The proliferation and specialisation of Shakespeare studies tend to have the unfortunate effect that we neglect the big question of why we bother with him at all. One of the great merits of Jonathan Bate’s important book, The Genius of Shakespeare, was that it faced up to that question, but Bate’s book is 20 years old now and we need to renew its effort. After the World Shakespeare Festival that was central to the Cultural Olympiad of 2012, and the 450th birthday celebrations of 2014, as well as 2016’s 400th anniversary of the playwright’s death, there is a real and frankly reasonable danger of everybody without a vested interest in the playwright simply getting sick of him. And there’s no logical reason why that sickness shouldn’t prove terminal, why Shakespeare shouldn’t finally begin to die off in human culture. If Shakespeare matters—and I mean still matters—then in this context especially, we need a less academic reason than the ‘aspectuality’ and ‘performativity’ which Bate defines as salient qualities of Shakespeare’s genius. Bate was pointing to important truths—about Shakespeare’s ambivalence, about his philosophical as well as aesthetic commitment to the realisation of character in action. But I suggest we now need a more direct and powerful way of expressing the poetry and reality of what Shakespeare has, in the past, given human life. 
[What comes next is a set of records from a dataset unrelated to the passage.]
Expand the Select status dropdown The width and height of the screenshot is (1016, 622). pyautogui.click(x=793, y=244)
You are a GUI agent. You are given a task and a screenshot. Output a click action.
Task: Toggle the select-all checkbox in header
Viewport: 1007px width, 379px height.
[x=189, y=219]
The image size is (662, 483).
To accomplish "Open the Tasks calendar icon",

My new book, Shakespeare for Freedom, argues that that there is a fundamental connection between personal liberty and what is widely acknowledged as his greatest achievement as an artist—his creation of dramatic characters more spirited and alive than any who have been created before or since. At a time when neoliberalism has given freedom a bad name, and the Right have commandeered the politics of freedom for a dangerously regressive nationalism, Shakespeare can help us to reclaim that more progressive passion for freedom which was such a major driver of western modernity. That, I believe, is why his plays matter, and not just aesthetically but in terms of the impact they can once again have on personal and political life in the world.